Believe it or not, I have witnessed properties that did not use the Pre-Opening expense line items to fund operational expenses prior to the project opening, I do not have a finance background, but the implications are clear. The approach of not funding preopening line items is born of a need for control with senior managers dolling out funds according to whims and reactions.

Not funding preopening shows a clear lack of planning. Understanding the items that need to be expensed prior to opening is accurate programming and planning to make your project a success prior to opening the doors.

5. Not Planning Ahead for Marketing

Marketing a new project starts years and months before the opening. Too many companies have a ready/fire/aim approach to marketing. Operational requirements take a front seat; and the entire focus of the company is pointed to getting the project open. And then, the company decides to take time to consider marketing. This is always a huge mistake.

The time to hire and begin your marketing is not when the horse is bolting out of the gate. I have seen many companies spend capital to open a beautiful project and become surprised when the market does not respond as anticipated.

Revenues are down, there is no awareness and rooms are empty.

Usually, the finger pointing goes to the marketing director who was not given the funds or resources to properly open.

Marketing a new project starts the day you sign the check to commit. Developing branding takes time. Developing the right creative takes effort. Generating awareness through targeted media requires advance planning.

The new project marketing starts by asking your market what it wants and giving it to the market. If you are an existing facility opening a new project, creating a separate full blown marketing plan for your opening with planning schedules and timelines is appropriate and necessary.

Marketing budgets for opening should be part of the preopening budget. Building the shiny new project that is so spectacular the market will beat down your doors without advanced marketing is dead end thinking that will always end up with the company spending multiple amounts more in marketing expenses.

When it comes to new project marketing, the sooner the better and long-term planning is the best practice.

6. Not Creating Contingency Plans

As Mike Tyson famously said, ”Everybody has a plan until they get punched in the mouth.” No matter how detailed your planning is, there is an almost 100% possibility that something will go off track. There are things you can plan for and then there is the unknown.

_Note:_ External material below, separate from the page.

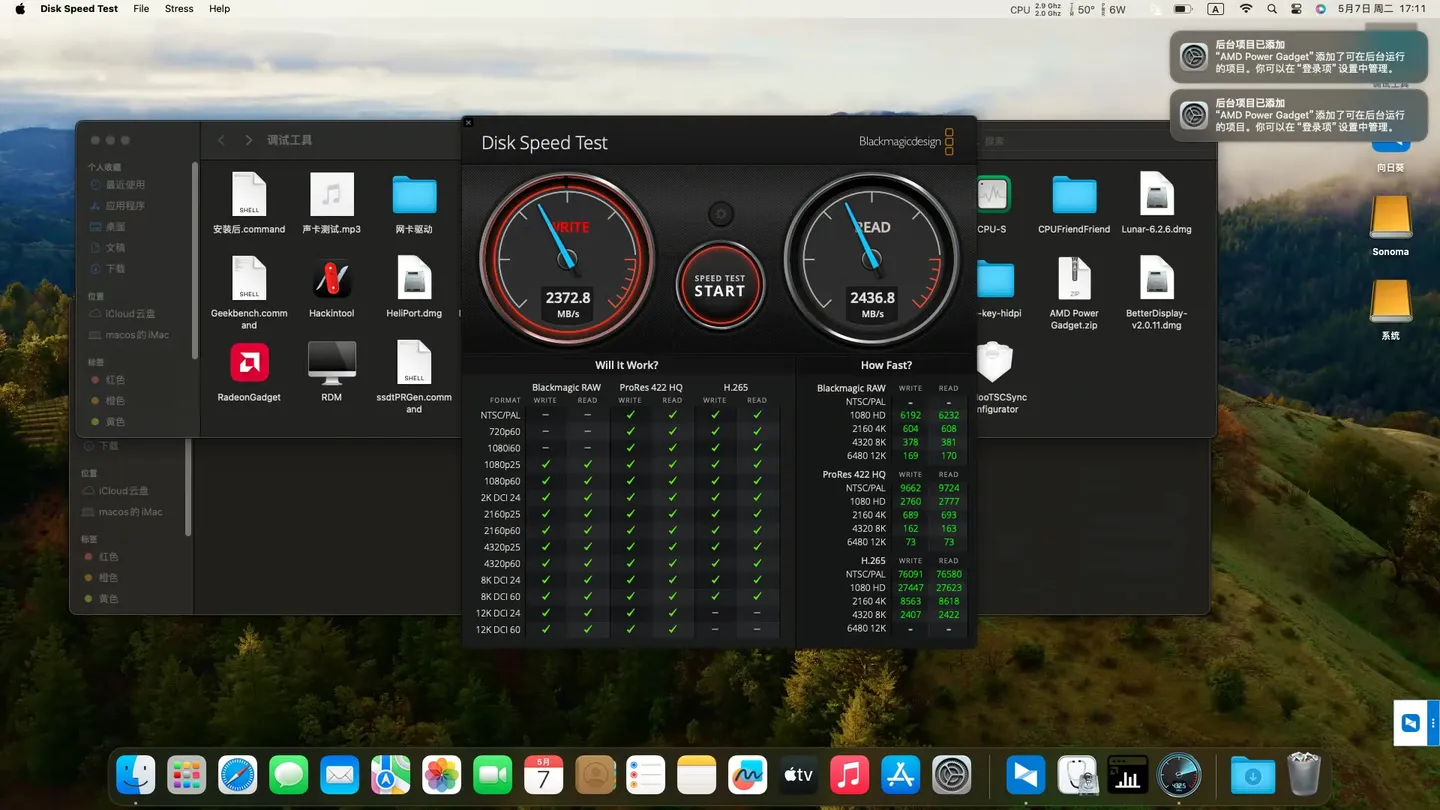
Task: Open the File menu of Disk Speed Test
Action: (x=140, y=9)
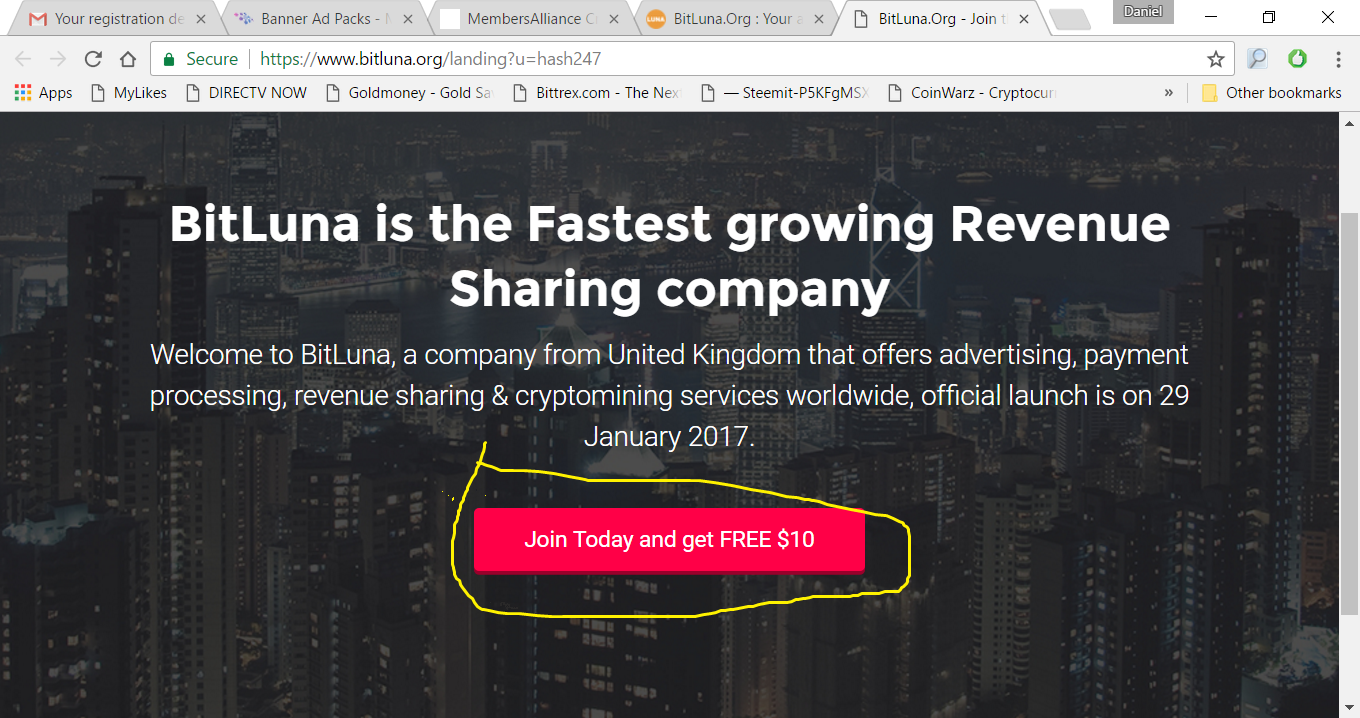Open the Other bookmarks folder
Image resolution: width=1360 pixels, height=718 pixels.
[1271, 92]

When you do your planning, best practice is to review what you predict will change and understand how you can react. You’re planning and detailed preparation should always contain contingency plans to help you get over what you can foresee and what you can’t when things go wrong.

7. Not Teaming Up with Regulatory Agencies

Regulatory navigation and the legalities of gambling vary by location and type of project. Viewing the regulatory body in your jurisdiction as a team member is a key to the success of every project. Whether it is a gaming project or non-gaming project, most likely you will have to communicate your plans to your regulatory agency.

Legal and regulatory compliance can run the range of all types of projects. It can be as simple a process as obtaining all necessary licenses and permits. Or a casino project may require developing a comprehensive compliance program with clear policies on responsible gambling, anti-money laundering, and security protocols.

Establishing relationships with regulatory bodies for ongoing communication is the clear winning strategy when considering a new project.

8. Not Focusing on Problem Gaming

Responsible gaming policies should be up front in your planning for new projects at any casino. A new restaurant will require consideration for comped meals. A new gaming section should require training staff to identify and address signs of problem gambling. As you build your new project, partner with local support organizations to provide resources for problem gamblers. Clearly display information and resources on responsible gambling throughout the new project.

A responsible gaming focus from the beginning of project planning will keep you on track to develop positive relationships with your market and guide your property from issues that can delay or stop project development.